The commission set up by Congress to dig into the U.S. financial crisis is releasing more than its final report today, as it begins putting online a trove of investigative documents.
Lawyers for companies at the center of the crisis have wondered what might become of the documents, given that, as The National Law Journal reported in August, they had been internal to the companies and could be of interest to the plaintiffs’ bar. Many of those companies have already been battling proposed securities class actions.
The archive appears on the Web site of the Financial Crisis Inquiry Commission, and hundreds of documents are already up, including testimony and court filings. At a news conference this morning, Phil Angelides, the commission’s chairman and a former California state treasurer, said the commission would be posting more, including “research and investigative documents, audio and transcripts.”

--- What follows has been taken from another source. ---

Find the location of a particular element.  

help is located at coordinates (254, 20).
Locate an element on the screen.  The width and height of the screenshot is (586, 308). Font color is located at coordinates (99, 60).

Lisa Rickard, president of the U.S. Chamber’s Institute for Legal Reform, criticized that plan. “The commission’s final report and its pledge to post raw materials — apparently including information obtained from companies as well as other government agencies — is an astounding abuse of process that would effectively create a government-sanctioned Wikileaks,” Rickard said in a formal statement today.
Angelides did not address those concerns during the news conference, and a spokesman did not immediately respond to a request for comment this afternoon.
Last year, U.S. Rep. Darrell Issa (R-Calif.) took aim at one of the commission’s members, Byron Georgiou, and a staff member, Christopher Seefer, because they are on leave from plaintiffs firm Robbins Geller Rudman & Dowd. The firm handles some securities litigation. Georgiou is of counsel there, while Seefer, who was the commission’s director of investigations, is a partner.
At the time, Angelides responded that there was no conflict of interest because commission policies prohibit staff members from disclosing information the commission hasn’t itself released.